How to complete this task
Recast the items below as a Markdown table with the columns "Row" and "Line", giving each non-blank line its own numbered row. Leave the pictures out.

□ □ □ □

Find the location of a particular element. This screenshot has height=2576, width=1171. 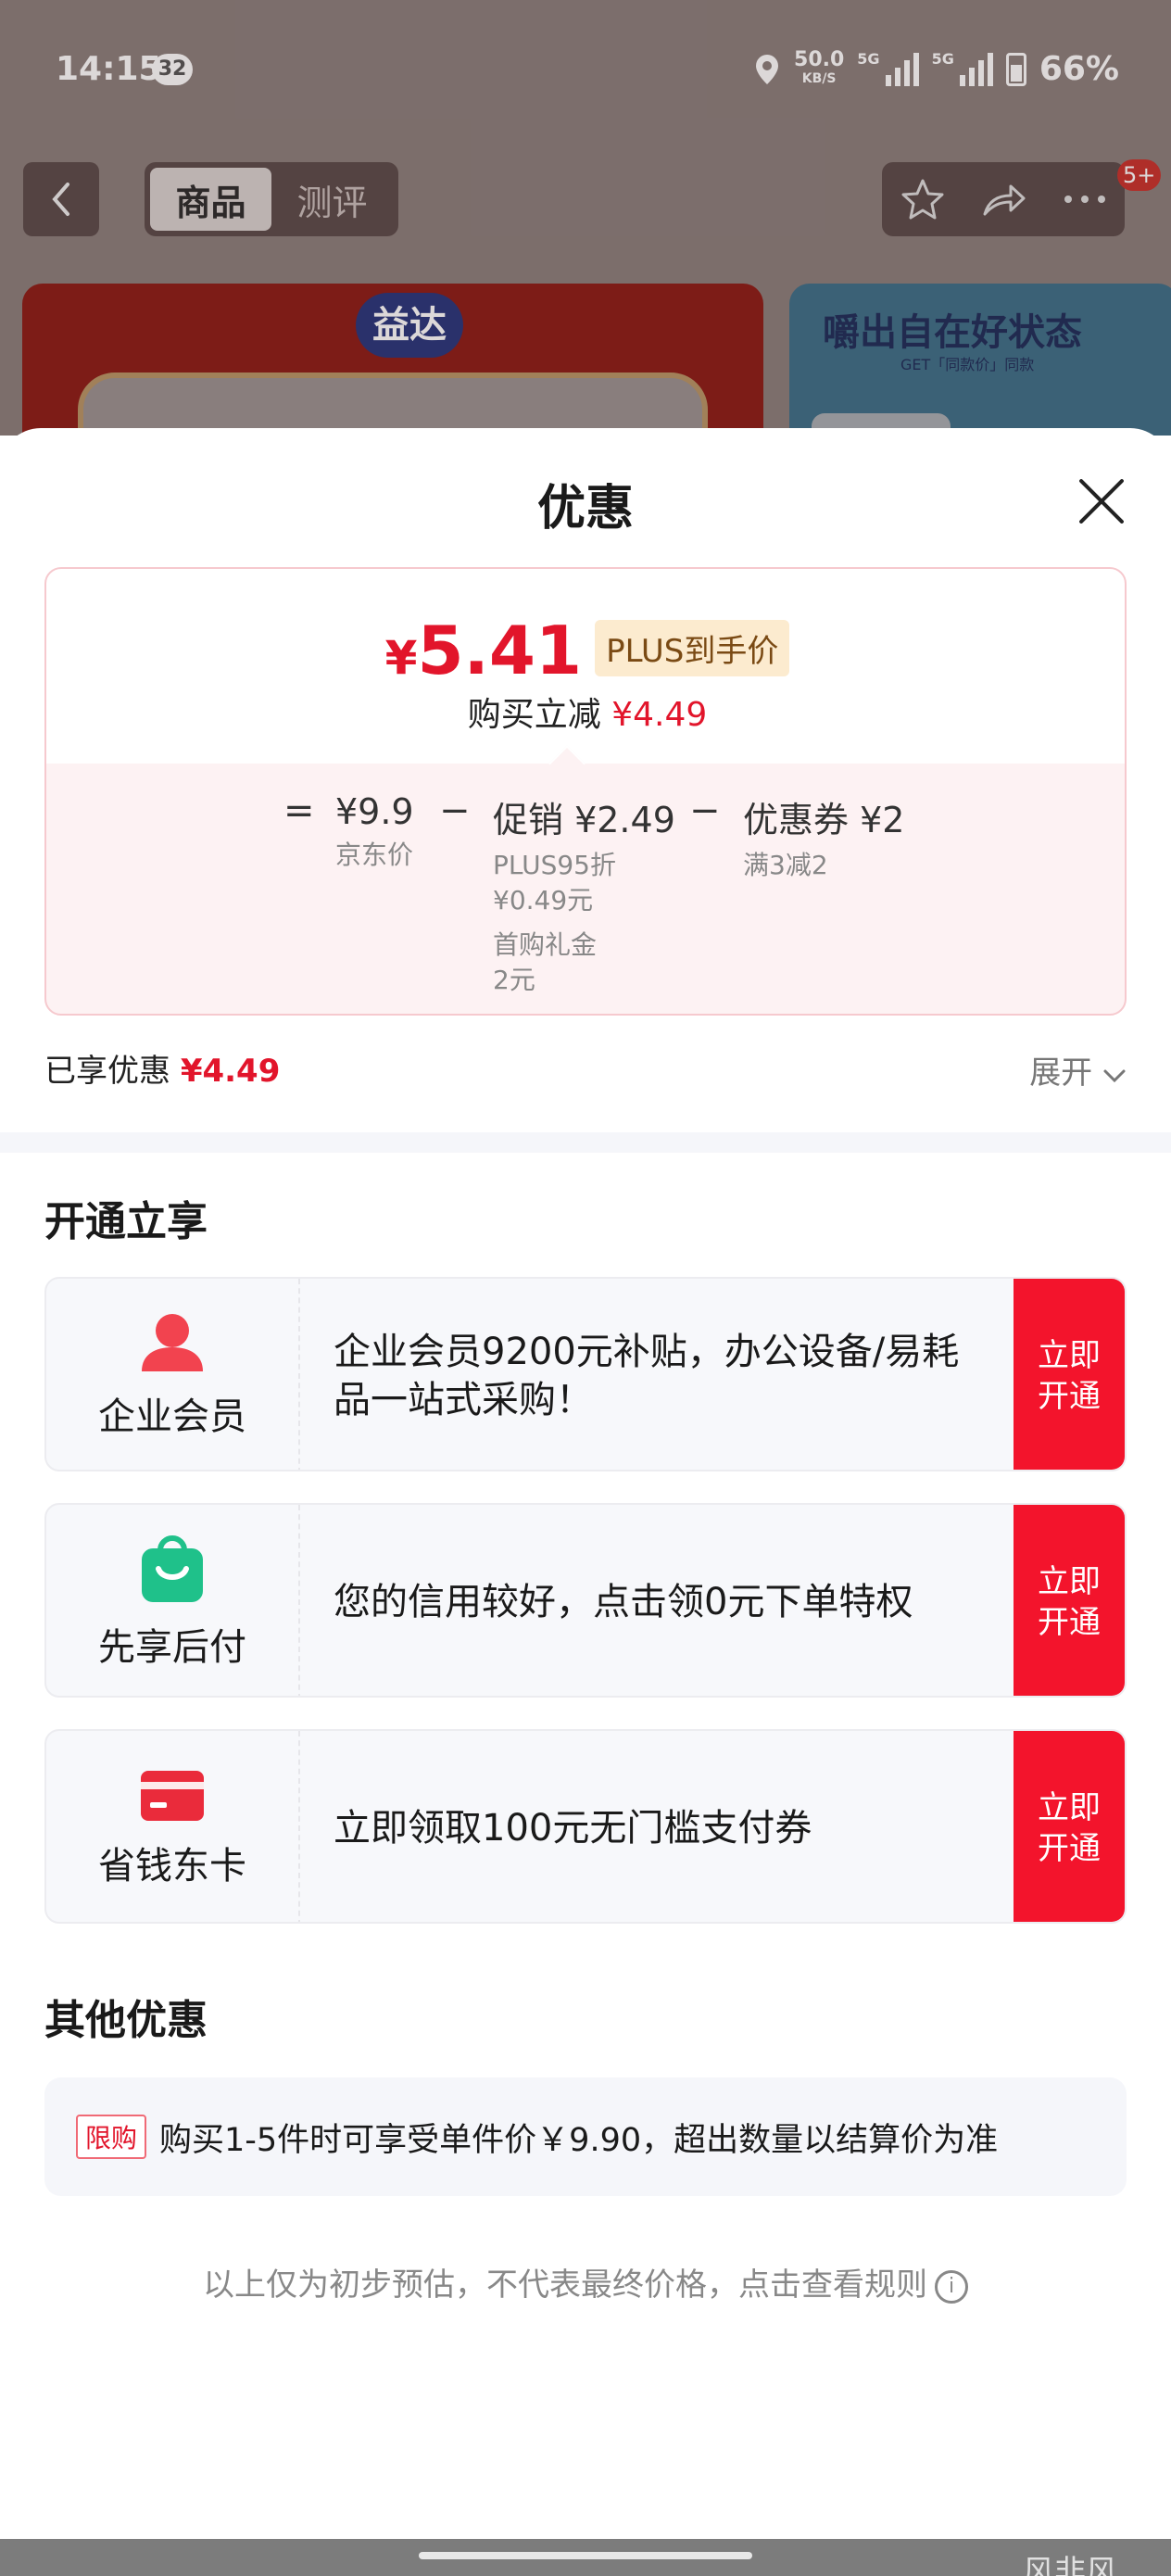

brand-logo: 益达 is located at coordinates (410, 326).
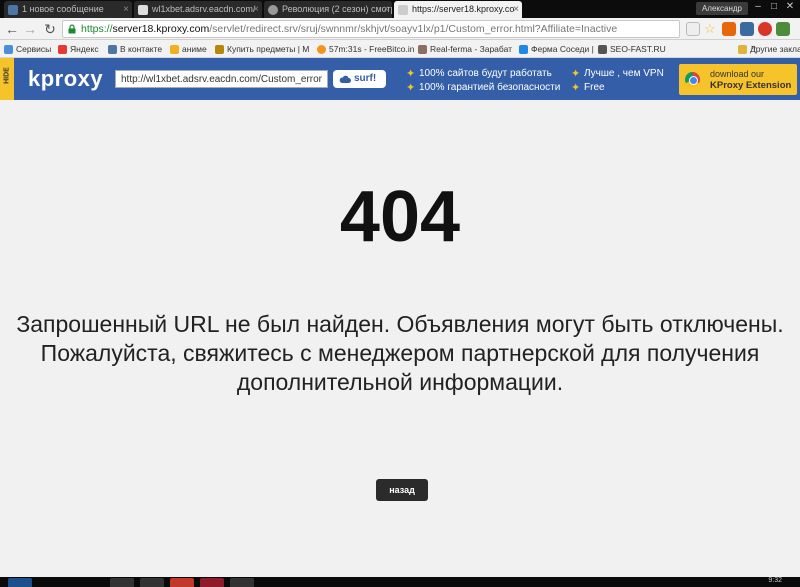 The width and height of the screenshot is (800, 587). I want to click on forward-arrow-icon: →, so click(30, 29).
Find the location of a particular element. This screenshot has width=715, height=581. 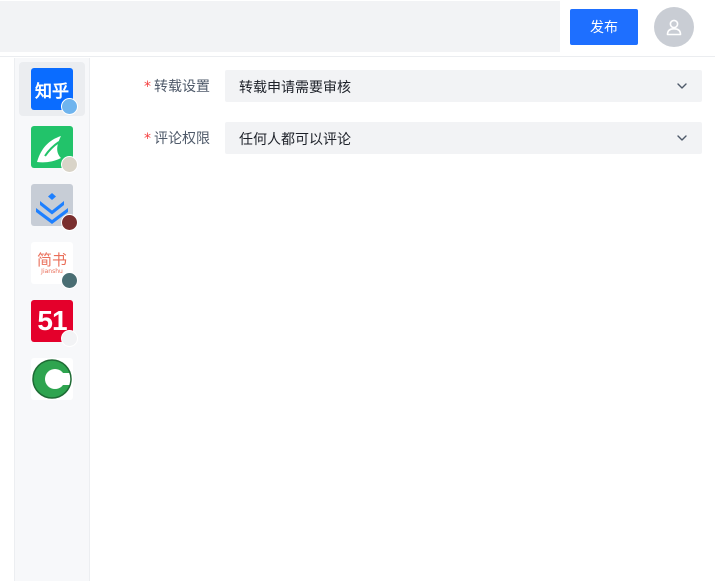

csdn-logo-icon is located at coordinates (52, 379).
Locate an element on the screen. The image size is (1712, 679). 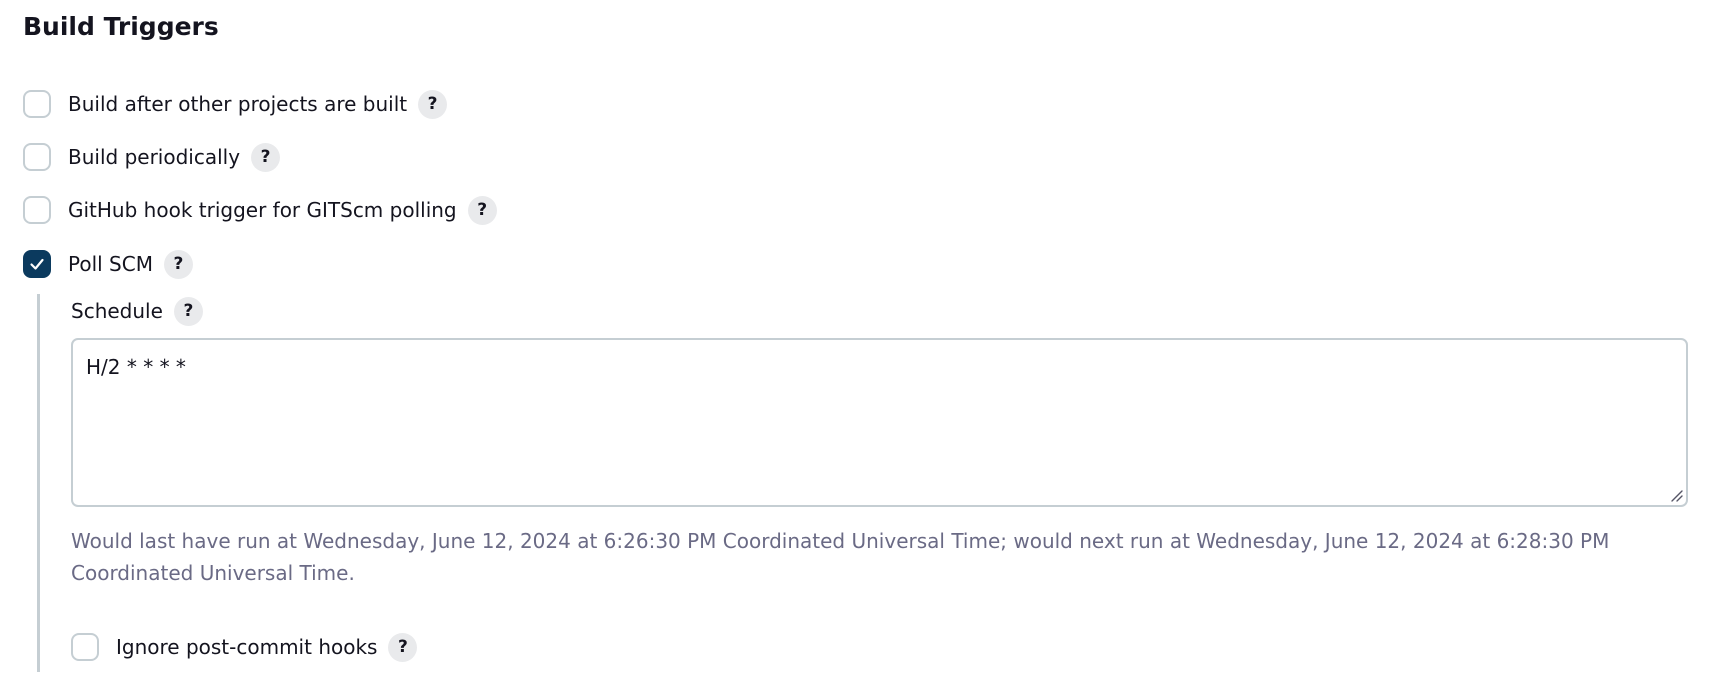
ignore-post-commit-hooks-option: Ignore post-commit hooks ? is located at coordinates (244, 647).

□ □ □ □

Exercise solution
| Row | Line |
|---|---|
| 1 | Find the location of a particular element. This screenshot has height=2576, width=1171.  |
| 2 | brand-logo: 益达 is located at coordinates (410, 326). |
| 3 |  The width and height of the screenshot is (800, 587). I want to click on forward-arrow-icon: →, so click(30, 29). |
| 4 | Find the location of a particular element. This screenshot has width=715, height=581.  |
| 5 | csdn-logo-icon is located at coordinates (52, 379). |
| 6 | Locate an element on the screen. The image size is (1712, 679).  |
| 7 | ignore-post-commit-hooks-option: Ignore post-commit hooks ? is located at coordinates (244, 647). |